**PROBLEM DETAILS:** Go to the line that contains "Where should I". Restate that line and each one after it exactly, through the end of the records, without pictures.

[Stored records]
%%

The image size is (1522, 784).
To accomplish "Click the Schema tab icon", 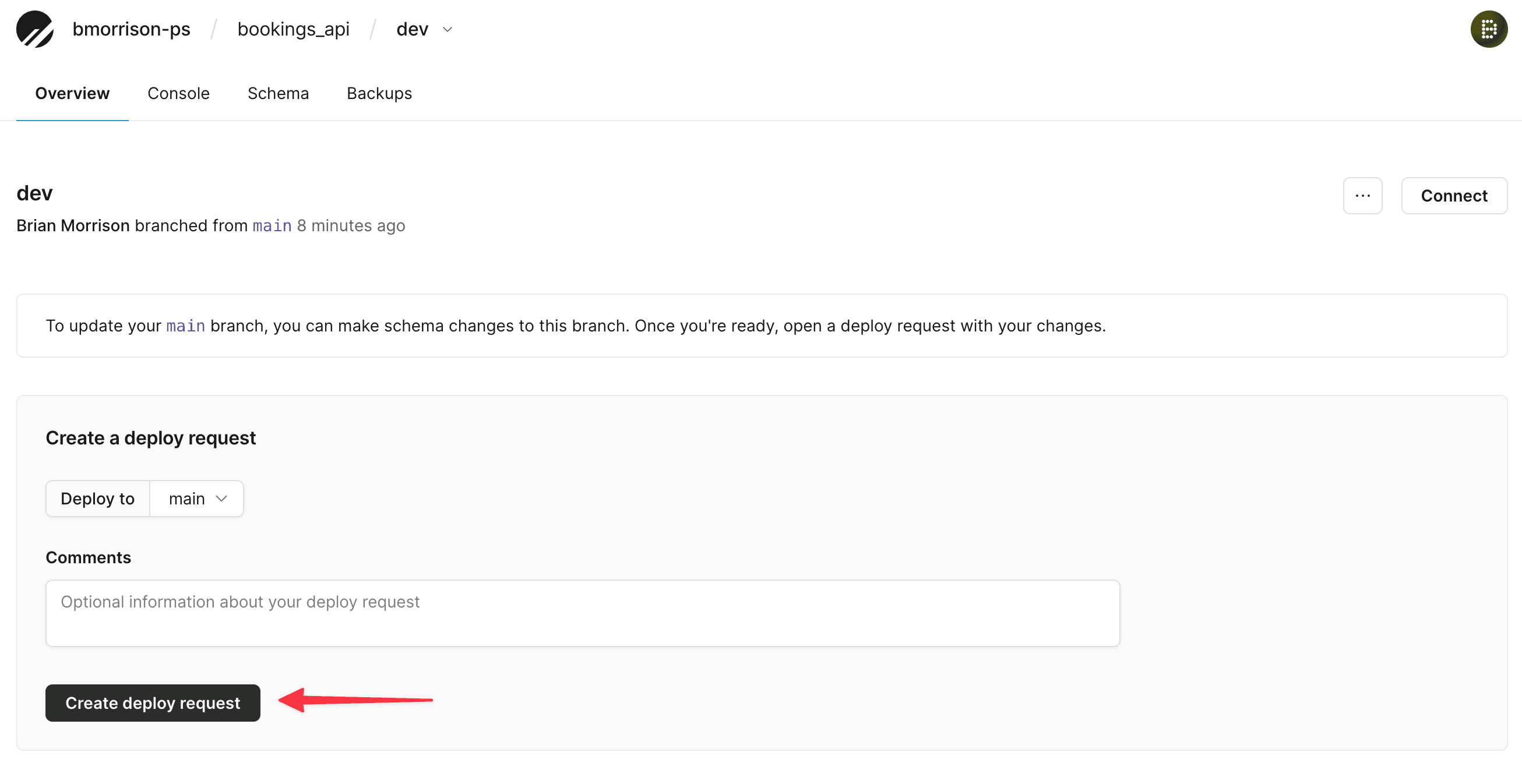I will click(277, 93).
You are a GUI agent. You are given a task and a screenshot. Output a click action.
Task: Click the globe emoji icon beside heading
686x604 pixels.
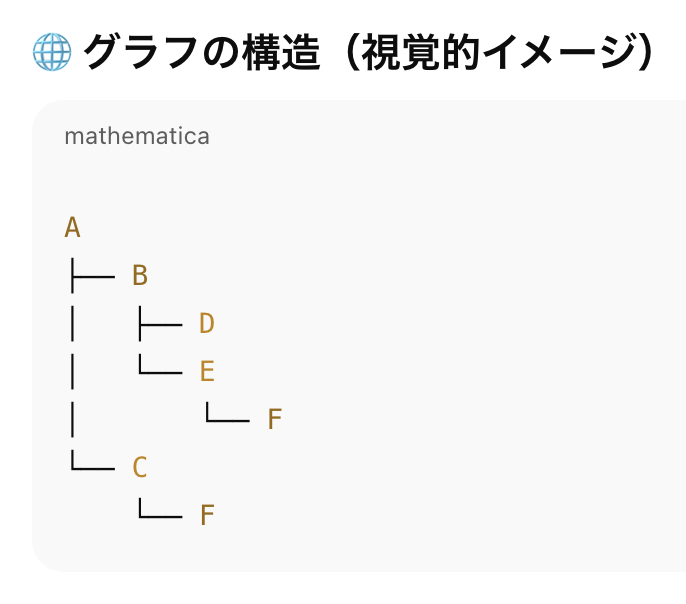pos(52,52)
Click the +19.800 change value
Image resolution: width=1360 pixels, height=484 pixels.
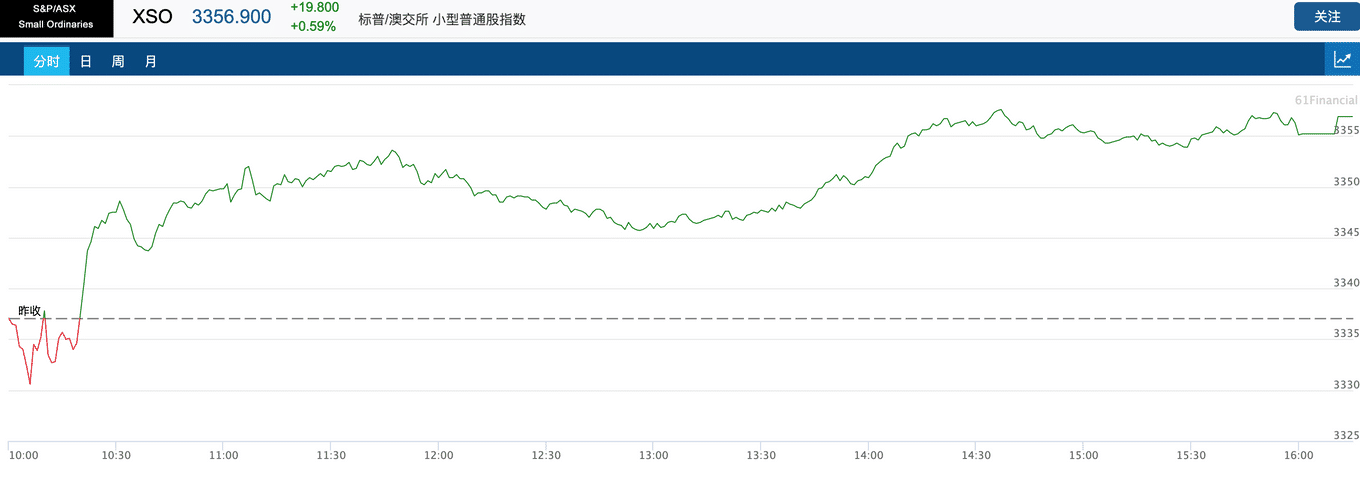(x=314, y=7)
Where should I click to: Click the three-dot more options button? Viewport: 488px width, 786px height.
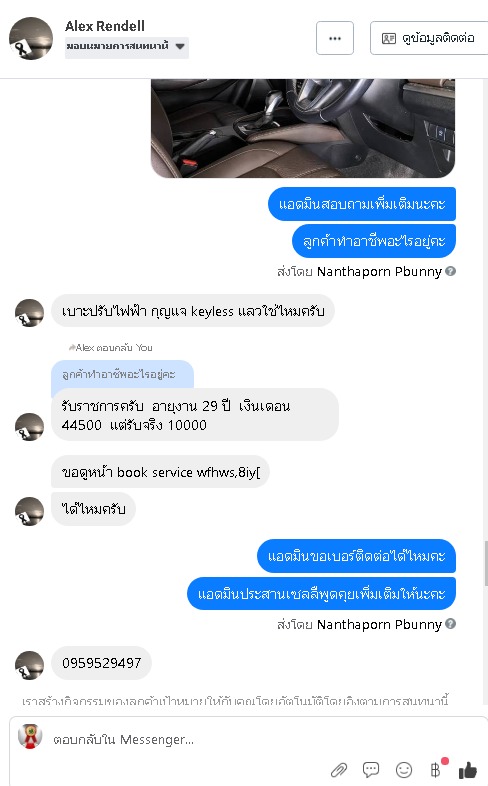coord(335,38)
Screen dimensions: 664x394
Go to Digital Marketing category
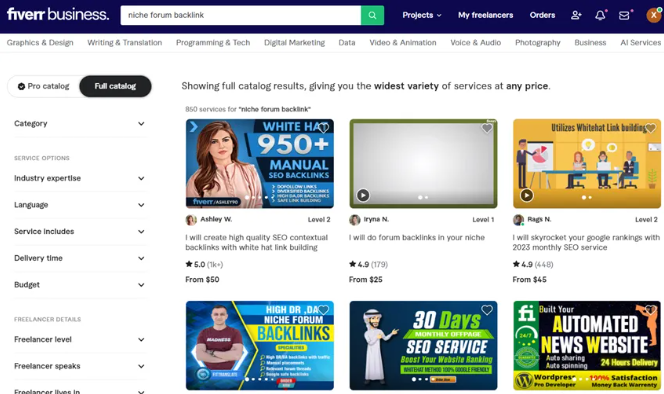click(294, 42)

%%

**TASK SOLUTION:**
Where should I click to: Click the three-dot more options button? Viewport: 488px width, 786px height.
coord(335,38)
Screen dimensions: 664x394
Go to Digital Marketing category
click(294, 42)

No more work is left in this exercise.